# Task item:
For each line of the material below, give that line again word for word.

# Listed records:
........
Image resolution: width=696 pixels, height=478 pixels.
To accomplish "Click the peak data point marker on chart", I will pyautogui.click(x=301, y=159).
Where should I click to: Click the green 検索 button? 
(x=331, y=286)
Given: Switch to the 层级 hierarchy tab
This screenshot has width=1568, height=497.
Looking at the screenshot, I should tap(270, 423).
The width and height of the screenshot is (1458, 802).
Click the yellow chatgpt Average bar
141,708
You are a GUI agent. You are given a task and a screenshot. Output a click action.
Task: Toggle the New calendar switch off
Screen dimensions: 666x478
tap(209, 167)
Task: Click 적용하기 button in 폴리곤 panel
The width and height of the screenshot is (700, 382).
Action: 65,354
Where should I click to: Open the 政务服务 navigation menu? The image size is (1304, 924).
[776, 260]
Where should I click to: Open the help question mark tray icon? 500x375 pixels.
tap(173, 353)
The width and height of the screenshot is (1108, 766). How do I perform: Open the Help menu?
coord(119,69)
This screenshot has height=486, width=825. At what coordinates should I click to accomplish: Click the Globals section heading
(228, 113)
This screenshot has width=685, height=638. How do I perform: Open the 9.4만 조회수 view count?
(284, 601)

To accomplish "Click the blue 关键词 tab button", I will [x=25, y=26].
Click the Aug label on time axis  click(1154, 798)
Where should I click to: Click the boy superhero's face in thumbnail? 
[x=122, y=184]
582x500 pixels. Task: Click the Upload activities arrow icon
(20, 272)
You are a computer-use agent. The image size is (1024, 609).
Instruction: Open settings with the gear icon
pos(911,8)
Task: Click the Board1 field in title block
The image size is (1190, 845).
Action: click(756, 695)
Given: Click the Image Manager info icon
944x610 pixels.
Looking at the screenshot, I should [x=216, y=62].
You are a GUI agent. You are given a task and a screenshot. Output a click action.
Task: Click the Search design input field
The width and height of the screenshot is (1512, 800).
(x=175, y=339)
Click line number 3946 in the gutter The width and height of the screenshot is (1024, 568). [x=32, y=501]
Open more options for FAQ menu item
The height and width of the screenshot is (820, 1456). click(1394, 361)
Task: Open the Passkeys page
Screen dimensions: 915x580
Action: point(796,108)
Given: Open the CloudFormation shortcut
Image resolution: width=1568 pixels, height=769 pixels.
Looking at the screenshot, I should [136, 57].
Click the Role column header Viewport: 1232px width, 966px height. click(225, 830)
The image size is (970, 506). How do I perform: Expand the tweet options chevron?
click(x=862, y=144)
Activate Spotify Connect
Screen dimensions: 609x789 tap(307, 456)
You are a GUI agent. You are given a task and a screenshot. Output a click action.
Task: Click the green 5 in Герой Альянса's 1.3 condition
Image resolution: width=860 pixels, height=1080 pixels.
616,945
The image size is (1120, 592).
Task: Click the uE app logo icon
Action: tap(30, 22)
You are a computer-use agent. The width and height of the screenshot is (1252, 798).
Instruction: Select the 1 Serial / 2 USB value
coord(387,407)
........
# Finished task:
Image resolution: width=696 pixels, height=478 pixels.
To accomplish "Click the peak data point marker on chart", I will pyautogui.click(x=301, y=159).
Where should I click to: Click the green 検索 button? 
(x=331, y=286)
Given: Switch to the 层级 hierarchy tab
This screenshot has width=1568, height=497.
Looking at the screenshot, I should tap(270, 423).
The width and height of the screenshot is (1458, 802).
Click the yellow chatgpt Average bar
141,708
You are a GUI agent. You are given a task and a screenshot. Output a click action.
Task: Toggle the New calendar switch off
Screen dimensions: 666x478
tap(209, 167)
Task: Click 적용하기 button in 폴리곤 panel
The width and height of the screenshot is (700, 382).
Action: 65,354
Where should I click to: Open the 政务服务 navigation menu? The image size is (1304, 924).
[776, 260]
Where should I click to: Open the help question mark tray icon? 500x375 pixels.
tap(173, 353)
The width and height of the screenshot is (1108, 766). How do I perform: Open the Help menu?
coord(119,69)
This screenshot has height=486, width=825. At what coordinates should I click to accomplish: Click the Globals section heading
(228, 113)
This screenshot has width=685, height=638. How do I perform: Open the 9.4만 조회수 view count?
(284, 601)

To accomplish "Click the blue 关键词 tab button", I will [x=25, y=26].
Click the Aug label on time axis  click(1154, 798)
Where should I click to: Click the boy superhero's face in thumbnail? 
[x=122, y=184]
582x500 pixels. Task: Click the Upload activities arrow icon
(20, 272)
You are a computer-use agent. The image size is (1024, 609).
Instruction: Open settings with the gear icon
pos(911,8)
Task: Click the Board1 field in title block
The image size is (1190, 845).
Action: click(756, 695)
Given: Click the Image Manager info icon
944x610 pixels.
Looking at the screenshot, I should [x=216, y=62].
You are a GUI agent. You are given a task and a screenshot. Output a click action.
Task: Click the Search design input field
The width and height of the screenshot is (1512, 800).
(x=175, y=339)
Click line number 3946 in the gutter The width and height of the screenshot is (1024, 568). [x=32, y=501]
Open more options for FAQ menu item
The height and width of the screenshot is (820, 1456). click(1394, 361)
Task: Open the Passkeys page
Screen dimensions: 915x580
Action: point(796,108)
Given: Open the CloudFormation shortcut
Image resolution: width=1568 pixels, height=769 pixels.
Looking at the screenshot, I should [136, 57].
Click the Role column header Viewport: 1232px width, 966px height. click(225, 830)
The image size is (970, 506). How do I perform: Expand the tweet options chevron?
click(x=862, y=144)
Activate Spotify Connect
Screen dimensions: 609x789 tap(307, 456)
You are a GUI agent. You are given a task and a screenshot. Output a click action.
Task: Click the green 5 in Герой Альянса's 1.3 condition
Image resolution: width=860 pixels, height=1080 pixels.
616,945
The image size is (1120, 592).
Task: Click the uE app logo icon
Action: tap(30, 22)
You are a computer-use agent. The width and height of the screenshot is (1252, 798).
Instruction: Select the 1 Serial / 2 USB value
coord(387,407)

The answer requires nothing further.